• Data supplied:
Segment Open

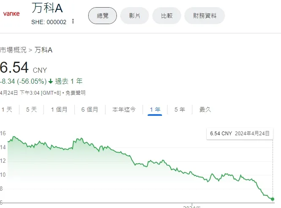Click the 6.54 CNY chart tooltip
Image resolution: width=281 pixels, height=208 pixels.
(240, 134)
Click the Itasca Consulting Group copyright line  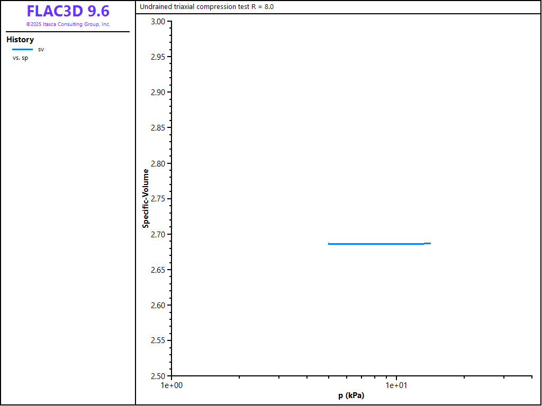pos(68,24)
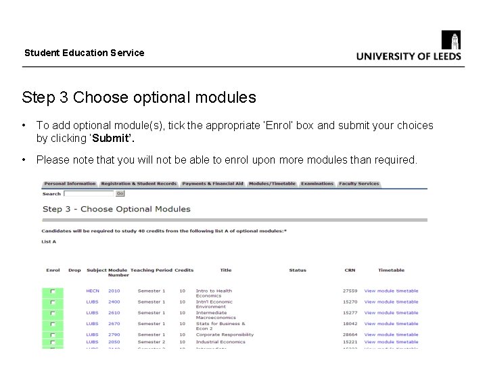Click the University of Leeds logo

pyautogui.click(x=409, y=46)
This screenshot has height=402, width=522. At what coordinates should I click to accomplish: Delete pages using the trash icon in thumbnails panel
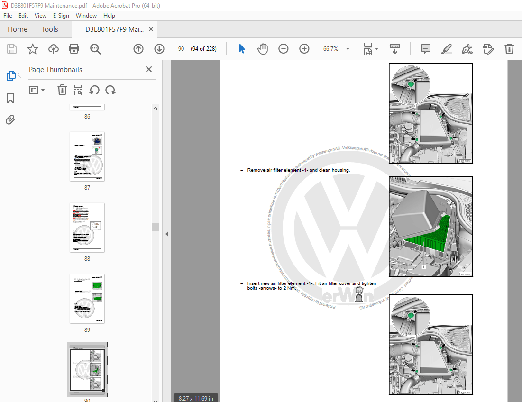point(62,90)
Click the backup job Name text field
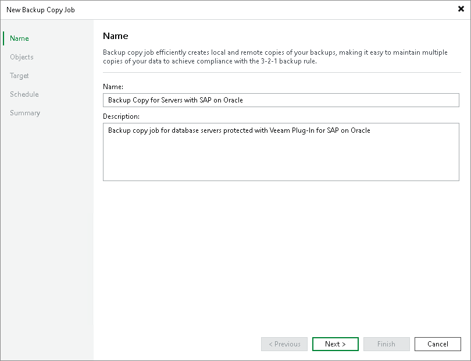471x361 pixels. [x=281, y=100]
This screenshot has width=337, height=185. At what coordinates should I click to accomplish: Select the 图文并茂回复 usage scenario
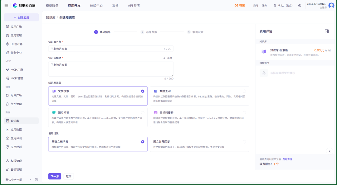[x=199, y=144]
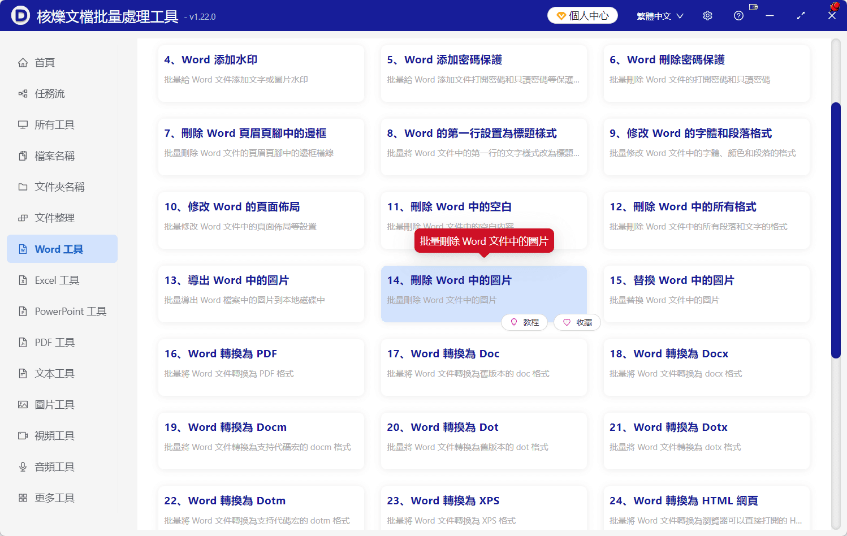Image resolution: width=847 pixels, height=536 pixels.
Task: Select the 文件整理 organizing icon
Action: point(23,218)
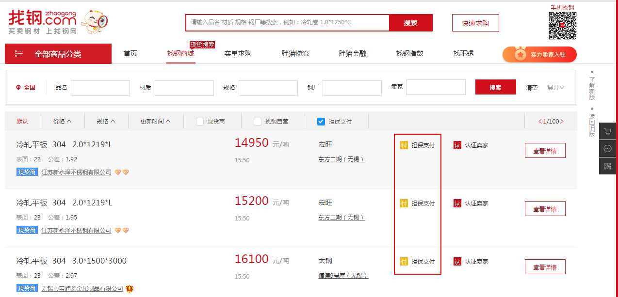The width and height of the screenshot is (618, 297).
Task: Click the all-categories list icon
Action: coord(19,54)
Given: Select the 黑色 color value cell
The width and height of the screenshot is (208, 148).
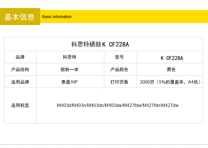Looking at the screenshot, I should pyautogui.click(x=171, y=69).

Segment Closed

Word for word, please, restate the lines of the listing from the one holding "The width and height of the screenshot is (208, 148)." down to the last line, leaving out any pictures.

The width and height of the screenshot is (208, 148).
Looking at the screenshot, I should pyautogui.click(x=171, y=69).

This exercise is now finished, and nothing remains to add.